MATERIAL FOR THIS TASK:
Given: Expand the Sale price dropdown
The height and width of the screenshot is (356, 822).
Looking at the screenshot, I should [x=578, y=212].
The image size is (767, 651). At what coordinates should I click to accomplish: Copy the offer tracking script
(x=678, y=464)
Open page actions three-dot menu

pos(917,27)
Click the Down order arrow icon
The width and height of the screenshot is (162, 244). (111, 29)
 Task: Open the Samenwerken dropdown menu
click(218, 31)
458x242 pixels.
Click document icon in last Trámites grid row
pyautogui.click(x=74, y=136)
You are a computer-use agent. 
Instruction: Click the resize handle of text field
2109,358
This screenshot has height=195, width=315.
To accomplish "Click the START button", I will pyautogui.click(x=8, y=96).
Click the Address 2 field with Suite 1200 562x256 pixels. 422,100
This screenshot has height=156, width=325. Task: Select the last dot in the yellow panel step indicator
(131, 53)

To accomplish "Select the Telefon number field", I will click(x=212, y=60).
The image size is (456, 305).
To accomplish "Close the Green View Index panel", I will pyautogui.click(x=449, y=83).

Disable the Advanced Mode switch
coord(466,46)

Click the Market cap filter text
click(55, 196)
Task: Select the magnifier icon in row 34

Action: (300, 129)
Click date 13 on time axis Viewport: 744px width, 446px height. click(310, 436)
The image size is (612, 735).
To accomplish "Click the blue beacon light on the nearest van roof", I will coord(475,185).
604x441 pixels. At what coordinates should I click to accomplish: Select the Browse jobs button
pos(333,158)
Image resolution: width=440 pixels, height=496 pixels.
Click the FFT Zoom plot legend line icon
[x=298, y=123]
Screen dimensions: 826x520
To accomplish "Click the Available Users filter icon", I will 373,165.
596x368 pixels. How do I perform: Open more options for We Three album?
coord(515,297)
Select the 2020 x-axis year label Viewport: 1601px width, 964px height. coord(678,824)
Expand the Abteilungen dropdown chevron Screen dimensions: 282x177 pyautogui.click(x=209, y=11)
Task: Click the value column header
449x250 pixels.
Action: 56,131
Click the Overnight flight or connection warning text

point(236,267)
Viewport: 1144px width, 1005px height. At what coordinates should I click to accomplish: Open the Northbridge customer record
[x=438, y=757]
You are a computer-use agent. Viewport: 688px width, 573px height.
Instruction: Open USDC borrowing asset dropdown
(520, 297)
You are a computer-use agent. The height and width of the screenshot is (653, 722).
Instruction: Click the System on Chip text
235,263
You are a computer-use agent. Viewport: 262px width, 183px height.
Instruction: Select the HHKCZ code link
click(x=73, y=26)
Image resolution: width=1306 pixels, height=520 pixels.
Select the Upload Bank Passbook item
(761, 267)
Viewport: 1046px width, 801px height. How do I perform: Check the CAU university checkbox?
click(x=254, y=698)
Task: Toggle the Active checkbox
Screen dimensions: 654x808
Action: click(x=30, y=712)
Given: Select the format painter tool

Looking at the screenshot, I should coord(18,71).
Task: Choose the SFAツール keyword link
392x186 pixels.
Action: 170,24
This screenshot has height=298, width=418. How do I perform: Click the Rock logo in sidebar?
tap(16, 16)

WHAT IS BEING ASKED:
The response has to match the data exactly, line for line.

RESULT FOR THIS TASK:
Given: Expand the Sale price dropdown
The height and width of the screenshot is (356, 822).
Looking at the screenshot, I should [x=578, y=212].
The image size is (767, 651). At what coordinates should I click to accomplish: Copy the offer tracking script
(x=678, y=464)
Open page actions three-dot menu

pos(917,27)
Click the Down order arrow icon
The width and height of the screenshot is (162, 244). (111, 29)
 Task: Open the Samenwerken dropdown menu
click(218, 31)
458x242 pixels.
Click document icon in last Trámites grid row
pyautogui.click(x=74, y=136)
You are a computer-use agent. 
Instruction: Click the resize handle of text field
2109,358
This screenshot has height=195, width=315.
To accomplish "Click the START button", I will pyautogui.click(x=8, y=96).
Click the Address 2 field with Suite 1200 562x256 pixels. 422,100
This screenshot has height=156, width=325. Task: Select the last dot in the yellow panel step indicator
(131, 53)

To accomplish "Select the Telefon number field", I will click(x=212, y=60).
The image size is (456, 305).
To accomplish "Close the Green View Index panel", I will pyautogui.click(x=449, y=83).

Disable the Advanced Mode switch
coord(466,46)

Click the Market cap filter text
click(55, 196)
Task: Select the magnifier icon in row 34

Action: (300, 129)
Click date 13 on time axis Viewport: 744px width, 446px height. click(310, 436)
The image size is (612, 735).
To accomplish "Click the blue beacon light on the nearest van roof", I will coord(475,185).
604x441 pixels. At what coordinates should I click to accomplish: Select the Browse jobs button
pos(333,158)
Image resolution: width=440 pixels, height=496 pixels.
Click the FFT Zoom plot legend line icon
[x=298, y=123]
Screen dimensions: 826x520
To accomplish "Click the Available Users filter icon", I will 373,165.
596x368 pixels. How do I perform: Open more options for We Three album?
coord(515,297)
Select the 2020 x-axis year label Viewport: 1601px width, 964px height. coord(678,824)
Expand the Abteilungen dropdown chevron Screen dimensions: 282x177 pyautogui.click(x=209, y=11)
Task: Click the value column header
449x250 pixels.
Action: 56,131
Click the Overnight flight or connection warning text

point(236,267)
Viewport: 1144px width, 1005px height. At what coordinates should I click to accomplish: Open the Northbridge customer record
[x=438, y=757]
You are a computer-use agent. Viewport: 688px width, 573px height.
Instruction: Open USDC borrowing asset dropdown
(520, 297)
You are a computer-use agent. The height and width of the screenshot is (653, 722).
Instruction: Click the System on Chip text
235,263
You are a computer-use agent. Viewport: 262px width, 183px height.
Instruction: Select the HHKCZ code link
click(x=73, y=26)
Image resolution: width=1306 pixels, height=520 pixels.
Select the Upload Bank Passbook item
(761, 267)
Viewport: 1046px width, 801px height. How do I perform: Check the CAU university checkbox?
click(x=254, y=698)
Task: Toggle the Active checkbox
Screen dimensions: 654x808
Action: click(x=30, y=712)
Given: Select the format painter tool

Looking at the screenshot, I should coord(18,71).
Task: Choose the SFAツール keyword link
392x186 pixels.
Action: 170,24
This screenshot has height=298, width=418. How do I perform: Click the Rock logo in sidebar?
tap(16, 16)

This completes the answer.